Stolpern – Sonntag, 23. November 2014

Niemand achtet auf das, was zu seinen Füßen liegt. Wir alle schauen zu den Sternen.

(Quintus Ennius)

 

Und, wie es dann nun mal ist, ich stolpere und falle auf die Nase. Egal, ob ich nun über die Katze gestolpert bin (was er übelnimmt, zu Recht) oder über einen widrigen Umstand, der sich länger ignoriert zu werden weigert: meistens tut es weh und macht mich darauf aufmerksam, dass ich etwas übersehe, und zwar nachhaltig.

Okay, aufstehen, (Krone richten,) den Umstand beseitigen, weitertappen. Klar. Die Frage ist nur, was passiert beim Weitertappen? Habe ich mir die Nase so sehr angeschlagen, dass ich mich nicht mehr traue, zu den Sternen zu schauen, und sie dann auf meinem weiteren Weg vergesse? Oder, die andere Option, kicke ich den Stein aus dem Weg und gehe weiter, den Blick weiterhin nach oben gerichtet? Dann kann ich mir an ein paar Fingern abzählen, wann ich wieder auf der Schnauze liege.

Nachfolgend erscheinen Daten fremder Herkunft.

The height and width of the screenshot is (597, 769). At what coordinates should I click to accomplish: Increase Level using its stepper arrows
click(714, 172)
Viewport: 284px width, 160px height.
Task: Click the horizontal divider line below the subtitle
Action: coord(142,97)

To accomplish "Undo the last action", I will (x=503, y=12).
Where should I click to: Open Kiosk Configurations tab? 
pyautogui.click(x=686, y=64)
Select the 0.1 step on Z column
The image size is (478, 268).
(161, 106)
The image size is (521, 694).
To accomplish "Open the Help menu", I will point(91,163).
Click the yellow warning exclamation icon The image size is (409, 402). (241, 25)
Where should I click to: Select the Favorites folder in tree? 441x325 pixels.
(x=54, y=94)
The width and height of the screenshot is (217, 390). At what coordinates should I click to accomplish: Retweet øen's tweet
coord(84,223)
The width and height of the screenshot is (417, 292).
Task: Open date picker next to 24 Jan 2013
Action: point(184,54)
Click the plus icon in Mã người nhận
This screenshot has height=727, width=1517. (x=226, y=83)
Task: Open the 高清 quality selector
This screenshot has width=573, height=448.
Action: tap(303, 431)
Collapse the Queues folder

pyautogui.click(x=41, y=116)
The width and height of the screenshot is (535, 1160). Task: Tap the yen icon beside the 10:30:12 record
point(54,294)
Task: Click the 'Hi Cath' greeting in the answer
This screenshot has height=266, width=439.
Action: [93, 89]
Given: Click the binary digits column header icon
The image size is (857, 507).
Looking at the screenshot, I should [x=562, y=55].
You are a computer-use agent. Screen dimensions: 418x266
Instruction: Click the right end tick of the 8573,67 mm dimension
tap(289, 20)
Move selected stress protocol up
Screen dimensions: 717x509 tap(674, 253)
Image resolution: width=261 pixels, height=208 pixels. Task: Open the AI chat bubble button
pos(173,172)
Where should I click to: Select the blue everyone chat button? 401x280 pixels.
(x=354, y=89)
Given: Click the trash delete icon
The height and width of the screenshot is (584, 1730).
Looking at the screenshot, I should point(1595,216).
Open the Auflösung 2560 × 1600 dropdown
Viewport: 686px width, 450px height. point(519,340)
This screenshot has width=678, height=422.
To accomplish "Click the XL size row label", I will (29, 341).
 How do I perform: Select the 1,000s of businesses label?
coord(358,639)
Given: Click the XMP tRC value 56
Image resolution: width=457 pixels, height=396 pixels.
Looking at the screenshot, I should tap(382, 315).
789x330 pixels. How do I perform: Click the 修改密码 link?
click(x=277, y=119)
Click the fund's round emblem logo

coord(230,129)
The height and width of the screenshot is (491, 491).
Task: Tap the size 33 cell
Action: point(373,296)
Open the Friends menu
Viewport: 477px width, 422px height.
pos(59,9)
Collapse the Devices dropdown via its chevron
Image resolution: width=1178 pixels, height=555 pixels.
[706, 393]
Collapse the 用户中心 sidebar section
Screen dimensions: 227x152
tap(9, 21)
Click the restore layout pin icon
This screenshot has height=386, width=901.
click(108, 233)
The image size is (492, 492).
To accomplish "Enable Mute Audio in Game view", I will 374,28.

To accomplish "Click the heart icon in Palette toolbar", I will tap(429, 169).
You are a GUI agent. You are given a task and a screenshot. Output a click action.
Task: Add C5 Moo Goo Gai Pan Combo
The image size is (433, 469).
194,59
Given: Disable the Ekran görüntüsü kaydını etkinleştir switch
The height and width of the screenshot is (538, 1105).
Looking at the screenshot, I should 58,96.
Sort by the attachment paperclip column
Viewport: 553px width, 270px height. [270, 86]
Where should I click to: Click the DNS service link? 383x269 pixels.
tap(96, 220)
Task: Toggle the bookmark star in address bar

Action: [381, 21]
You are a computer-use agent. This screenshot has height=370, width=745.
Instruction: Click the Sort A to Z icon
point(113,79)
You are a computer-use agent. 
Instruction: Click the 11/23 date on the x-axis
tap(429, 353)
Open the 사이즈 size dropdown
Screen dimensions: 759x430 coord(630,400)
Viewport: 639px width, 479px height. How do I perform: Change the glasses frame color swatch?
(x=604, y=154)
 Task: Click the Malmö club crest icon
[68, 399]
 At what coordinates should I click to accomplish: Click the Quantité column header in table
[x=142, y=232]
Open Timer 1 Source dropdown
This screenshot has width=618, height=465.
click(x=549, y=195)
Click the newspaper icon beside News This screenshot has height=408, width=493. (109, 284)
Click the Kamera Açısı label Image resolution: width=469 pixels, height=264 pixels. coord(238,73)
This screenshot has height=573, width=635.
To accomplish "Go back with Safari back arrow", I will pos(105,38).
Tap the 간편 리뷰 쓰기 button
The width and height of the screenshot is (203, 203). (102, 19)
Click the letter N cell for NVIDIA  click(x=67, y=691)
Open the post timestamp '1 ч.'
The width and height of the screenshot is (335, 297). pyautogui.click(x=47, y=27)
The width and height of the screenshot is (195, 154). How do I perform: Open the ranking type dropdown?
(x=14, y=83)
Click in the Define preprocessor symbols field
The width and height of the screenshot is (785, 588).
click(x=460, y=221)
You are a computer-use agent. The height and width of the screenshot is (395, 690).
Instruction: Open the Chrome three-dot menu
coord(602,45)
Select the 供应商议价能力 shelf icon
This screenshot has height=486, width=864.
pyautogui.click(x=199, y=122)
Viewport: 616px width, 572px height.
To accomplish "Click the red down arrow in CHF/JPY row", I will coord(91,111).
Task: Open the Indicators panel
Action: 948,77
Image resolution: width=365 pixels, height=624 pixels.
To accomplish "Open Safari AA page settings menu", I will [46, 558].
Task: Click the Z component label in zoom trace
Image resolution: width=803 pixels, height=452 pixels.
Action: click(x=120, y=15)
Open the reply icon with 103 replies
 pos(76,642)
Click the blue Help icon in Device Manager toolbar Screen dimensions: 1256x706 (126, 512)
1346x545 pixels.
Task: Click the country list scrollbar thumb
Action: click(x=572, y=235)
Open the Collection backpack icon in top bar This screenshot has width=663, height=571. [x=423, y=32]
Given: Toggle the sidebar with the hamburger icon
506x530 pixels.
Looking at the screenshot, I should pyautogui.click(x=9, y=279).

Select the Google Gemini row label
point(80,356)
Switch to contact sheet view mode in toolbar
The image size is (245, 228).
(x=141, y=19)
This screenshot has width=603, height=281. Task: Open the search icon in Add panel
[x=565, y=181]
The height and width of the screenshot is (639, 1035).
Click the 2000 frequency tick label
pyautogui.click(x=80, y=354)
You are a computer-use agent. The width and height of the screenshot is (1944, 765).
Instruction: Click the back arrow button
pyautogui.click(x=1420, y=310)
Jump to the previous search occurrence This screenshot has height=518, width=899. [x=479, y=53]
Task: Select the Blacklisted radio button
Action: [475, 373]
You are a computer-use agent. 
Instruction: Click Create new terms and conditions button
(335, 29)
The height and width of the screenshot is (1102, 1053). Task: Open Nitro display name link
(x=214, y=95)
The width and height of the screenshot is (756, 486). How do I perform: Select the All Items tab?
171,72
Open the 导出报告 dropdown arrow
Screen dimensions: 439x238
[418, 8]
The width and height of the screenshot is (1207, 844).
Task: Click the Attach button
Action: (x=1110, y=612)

Wenn ich ehrlich bin, kenne ich mich auf beiden Wegen. Manchmal klebe ich mit den Augen nur noch am Boden und vergesse die Sterne. Manchmal will ich nur die Sterne sehen. Normal, oder?
Wenn ich es dann schon mal bewusst wahrnehme (was oft die Krux ist, wenn man was verdrängt hat), hilft MIR der Versuch, die Sachen aus einem anderen (immer individuellen) Blickwinkel anzugehen, nach Möglichkeit aus einem, der die Sterne und die Hindernisse auf dem Weg integriert.
Der große Rundumschlag: Balance. Nichts im Übermaß. Sorgen für Körper, Geist und Seele. Und niemals die Sehnsucht vergessen. Ich sag ja gar nicht, dass das einfach ist.